Intrigued, I had a closer look at the list, to see what that means, “removed geographically, politically or ethnologically”. Predictably, the UK is not one, but five countries (England, Scotland, Northern Ireland, Wales and Jersey/Channel Islands). Hmmm. Cyprus is two countries, one a Republic and the other a Turkish Federal Republic. OK, I can live with that, clearly politically separated, more so than the UK, at least for the time being. But whether Crete and Corfu need to be identified as separate entities from Greece is more debatable; equally doubtful is the split in European and Asian Turkey, or African and Asian Egypt (the Sinai). Indonesia exists as a country, but so do Sumatra, Java, Kalimantan, Sulawesi, Irian Jaya (the Indonesian part of New Guinea, helpfully also called Dutch New Guinea by the TCC, although the Indonesians themselves call it Papua, already for quite some time), Moluca and the Lesser Sunda Islands, covering all the other Indonesian Islands – including Bali, the one island that really stands out as culturally, religiously different. There are definitely ethnological and cultural differences within Indonesia, but this to me seems to have been mostly designed to create as many countries as possible, so that more and more people can become member of this illustrious club.

The rules defining a visit to a country appear to confirm this.
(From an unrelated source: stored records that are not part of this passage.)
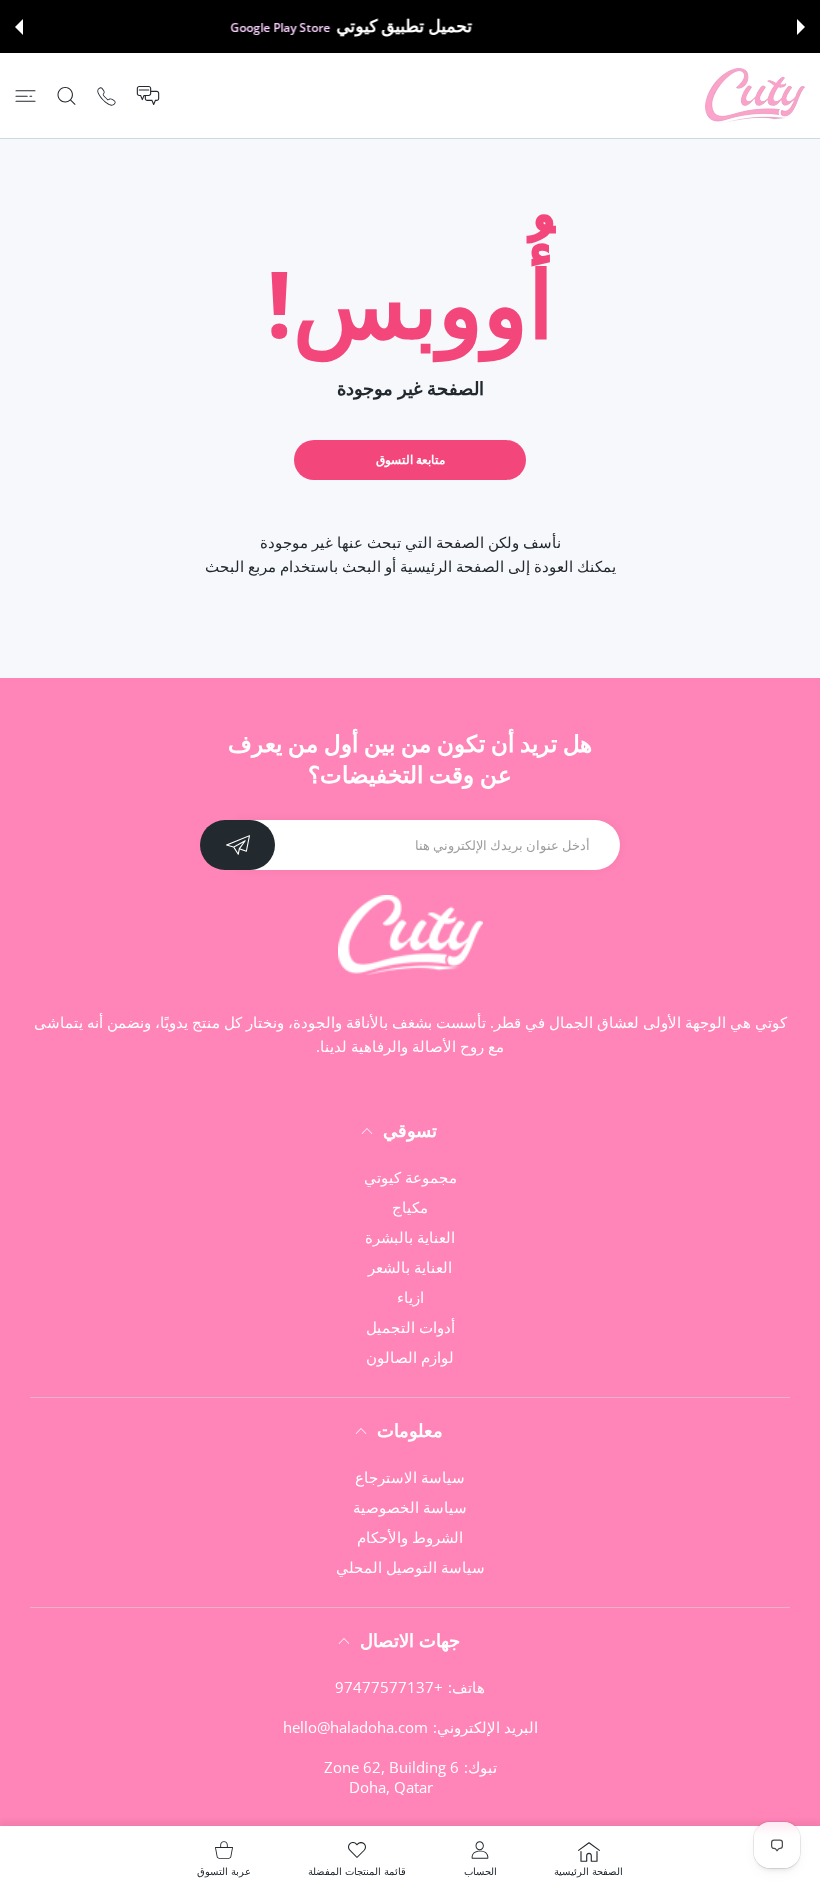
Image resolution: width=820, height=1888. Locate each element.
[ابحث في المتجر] (66, 95)
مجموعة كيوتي (410, 1177)
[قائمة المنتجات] (25, 95)
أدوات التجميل (410, 1327)
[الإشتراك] (237, 845)
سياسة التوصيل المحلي (410, 1567)
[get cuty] (755, 95)
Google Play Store (339, 27)
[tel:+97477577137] (106, 95)
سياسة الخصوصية (410, 1507)
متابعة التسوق (410, 459)
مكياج (410, 1207)
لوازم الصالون (410, 1357)
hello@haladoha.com (355, 1727)
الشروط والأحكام (410, 1537)
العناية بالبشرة (410, 1237)
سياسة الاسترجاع (410, 1477)
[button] (801, 27)
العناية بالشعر (410, 1267)
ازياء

According to the site, “it was decided that even the shortest visit would suffice — even if only a port-of-call, or a plane fuel stop. This greatly widens the field and will give the traveler a better chance to qualify for one of the most unusual clubs in the world”. Right! Had you flown with the cheapest possible ticket from Amsterdam to Harare in the 1980s, some Bulgarian carrier would have made 11 stops on the way, giving you a head start towards membership. In my case Brazil would have counted, from a brief visit to the Iguazu Falls some years ago, and I could even add Mozambique, from the time I stepped across the road that forms the border between Malawi and then civil-war-torn Mozambique in 1987.

Why would you want to become a member of this club? Well, they have a website with a traveler’s forum, and several chapters – local clubs – throughout the US (mostly) and the rest of the world (which is Canada, Germany, a new one in The Netherlands, and, surprisingly, all of the UK, this time not split up in individual countries). And all this is yours for the humble registration fee of 100 US$, plus an annual subscription of between 75-95 US$.

I haven’t reached the 100 countries yet, not even by the TCC definition (which, the site assures me, is no problem, I could become a Provisional member, as long as I pay up). If and when I do, I am not sure I will register. A little too opportunistic for my taste. Which doesn’t diminish my admiration for somebody who has already visited more than 300 out of 324 territories.

Or are there more than 324? There is also a list of some 50 retired countries, and there is the so-called Grandfather Clause, that determines that an area which was recognized as a country or territory in the past and is deleted from the active list will still count for the purposes of having reached the minimum number of destinations required for membership. Did I say opportunistic?